Joshua und Uthman buchstabierten fieberhaft. Jacques schaute atemlos zu, beobachtete hin und wieder die Umgebung und blickte besorgt zu den Zinnen des fensterlosen Donjon empor. Tat sich oben am vorkragenden Dach aus Holz etwas? Plötzlich stieß Joshua einen eigentümlichen Laut aus.

»Innen ist unten – es heißt, innen ist unten!«

»Was soll das bedeuten?«, fragte Jacques verwirrt.

Und Uthman fiel genauso atemlos wie Joshua ein: »Wenn ich die arabischen Zahlzeichen auf unser Alphabet anwende und sie in Buchstaben übersetze – dann bedeuten sie genau das gleiche!«

»Innen ist unten!«

»Versuchen wir es! Drücke auf den Quader, der sich unterhalb des letzten unbeschrifteten Steins auf der Strecke befindet, Uthman!«

»Und du tue dasselbe auf deiner Seite, Joshua!«

»Jetzt! – Zur gleichen Zeit!«

Die beiden Gefährten versuchten es. Und als hätten sich Geister versammelt, die den Fremden gut gesonnen waren, schoben sich die Quader des Donjon auseinander. Sie hinterließen eine schmale Öffnung in der liegenden Form des arabischen Zahlzeichens Acht.

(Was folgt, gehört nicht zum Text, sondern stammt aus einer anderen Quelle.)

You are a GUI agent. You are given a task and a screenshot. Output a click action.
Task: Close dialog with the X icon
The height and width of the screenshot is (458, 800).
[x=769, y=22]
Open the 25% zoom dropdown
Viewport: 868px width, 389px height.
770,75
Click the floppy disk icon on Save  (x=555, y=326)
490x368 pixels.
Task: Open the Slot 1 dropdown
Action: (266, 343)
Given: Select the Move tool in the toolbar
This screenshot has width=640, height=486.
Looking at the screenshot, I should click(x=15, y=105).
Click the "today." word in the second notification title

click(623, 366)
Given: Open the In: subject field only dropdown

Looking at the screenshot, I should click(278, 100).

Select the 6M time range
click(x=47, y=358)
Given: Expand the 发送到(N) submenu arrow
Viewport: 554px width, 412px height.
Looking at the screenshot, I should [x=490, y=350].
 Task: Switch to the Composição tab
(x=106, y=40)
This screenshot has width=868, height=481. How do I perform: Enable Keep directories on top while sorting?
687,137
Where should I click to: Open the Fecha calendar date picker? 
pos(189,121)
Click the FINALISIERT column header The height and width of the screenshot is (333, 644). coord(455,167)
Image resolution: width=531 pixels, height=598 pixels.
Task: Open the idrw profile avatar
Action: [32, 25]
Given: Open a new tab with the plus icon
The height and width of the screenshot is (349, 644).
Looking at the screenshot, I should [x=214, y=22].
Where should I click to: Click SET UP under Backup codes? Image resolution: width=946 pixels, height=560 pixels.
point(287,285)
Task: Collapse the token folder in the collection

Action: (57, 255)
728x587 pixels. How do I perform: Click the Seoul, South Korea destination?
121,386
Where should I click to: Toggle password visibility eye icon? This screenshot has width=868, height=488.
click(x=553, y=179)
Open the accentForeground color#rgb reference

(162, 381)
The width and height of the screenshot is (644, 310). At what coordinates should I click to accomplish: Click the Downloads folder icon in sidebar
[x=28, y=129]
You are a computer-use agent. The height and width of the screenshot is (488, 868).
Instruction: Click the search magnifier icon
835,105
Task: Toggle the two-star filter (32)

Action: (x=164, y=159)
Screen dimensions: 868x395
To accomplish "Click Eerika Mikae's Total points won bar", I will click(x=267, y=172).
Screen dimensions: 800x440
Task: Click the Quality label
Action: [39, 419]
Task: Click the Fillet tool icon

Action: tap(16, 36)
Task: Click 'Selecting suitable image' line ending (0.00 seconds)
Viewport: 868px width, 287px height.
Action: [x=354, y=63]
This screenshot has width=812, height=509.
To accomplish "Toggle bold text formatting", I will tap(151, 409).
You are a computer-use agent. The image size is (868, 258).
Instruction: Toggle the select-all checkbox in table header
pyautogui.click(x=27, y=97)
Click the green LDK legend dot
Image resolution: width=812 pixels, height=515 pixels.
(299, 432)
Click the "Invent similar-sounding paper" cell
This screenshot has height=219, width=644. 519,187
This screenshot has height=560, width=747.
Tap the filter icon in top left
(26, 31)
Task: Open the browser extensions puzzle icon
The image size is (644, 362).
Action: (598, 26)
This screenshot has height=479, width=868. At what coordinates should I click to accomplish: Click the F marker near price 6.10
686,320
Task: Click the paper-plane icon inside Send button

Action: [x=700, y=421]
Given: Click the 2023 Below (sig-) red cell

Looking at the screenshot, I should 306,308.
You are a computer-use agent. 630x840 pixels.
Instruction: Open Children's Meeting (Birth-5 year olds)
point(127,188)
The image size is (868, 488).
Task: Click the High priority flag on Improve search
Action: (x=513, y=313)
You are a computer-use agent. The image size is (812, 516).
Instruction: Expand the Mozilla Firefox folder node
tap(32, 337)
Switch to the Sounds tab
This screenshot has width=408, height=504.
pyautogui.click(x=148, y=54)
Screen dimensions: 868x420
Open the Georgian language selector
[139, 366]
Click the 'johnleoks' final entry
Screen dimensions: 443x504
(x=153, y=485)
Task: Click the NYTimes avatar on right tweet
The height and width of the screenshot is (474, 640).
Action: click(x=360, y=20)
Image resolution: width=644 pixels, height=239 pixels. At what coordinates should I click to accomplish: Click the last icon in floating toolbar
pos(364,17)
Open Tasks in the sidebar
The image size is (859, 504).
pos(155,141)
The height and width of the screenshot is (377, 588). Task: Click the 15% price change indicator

»Die Kanonenscharte«, flüsterte Gottfried. »So sehen Kanonenscharten an schottischen Burgen aus.«

»Tatsächlich!«

Die Männer zückten ihre Kurzschwerter. Sie versuchten, im Gang, der sich vor ihnen aufgetan hatte, etwas zu erkennen. Aber er war stockdunkel, sie konnten nicht die Hand vor Augen sehen. Unerschrocken stiegen sie in die Öffnung ein und tasteten sich vorsichtig Schritt für Schritt vorwärts. Der Weg führte leicht bergan. Dann endete er an einer Wand.

»Was ist?!«

»Aus! Es geht nicht weiter!«

Sie tasteten an den feuchten Mauern entlang.

»Doch hier, im rechten Winkel!«

Eine schmale Treppe tat sich hinter der Ecke auf. Sie führte steil bergab. Noch war es stockdunkel, aber ganz hinten schien es heller zu werden. Die Eindringlinge gingen behutsam darauf zu. Joshua glitt plötzlich aus und gab einen unterdrückten Laut von sich. Die beiden Gefährten brachten ihn wieder auf die Beine.

Das Licht kam näher. Und dann sahen sie den Gang, der in einen kleinen, niedrigen Vorraum führte. Ein Tisch, mehrere Fackeln in Eisengittern, Bohlentüren, Gitter.

Niemand war zu sehen. Aber eine Tür stand auf. Sie kamen näher. Plötzlich sprangen von der anderen Seite her mehrere schreiende Gestalten auf sie zu. Mit vorgereckten Lanzen rannten sie schnell heran.

Die drei Gefährten verständigten sich mit einem Blick. Sie blieben einfach stehen und ließen die wütende Meute herankommen. Erst im letzten Moment sprangen sie zur Seite, ließen die Angreifer ins Leere laufen. Dann schlugen sie zu. Ihre Kurzschwerter taten ihre Arbeit. Einer der Angreifer rappelte sich wieder auf, drehte sich herum, riss eine Fackel aus der Halterung. Er schleuderte die Fackel auf die Eindringlinge, gleichzeitig warf er seine Lanze. Im letzten Augenblick konnte sich Joshua wegducken, das Wurfgeschoss flog über ihn hinweg und zerbrach an den Mauerquadern.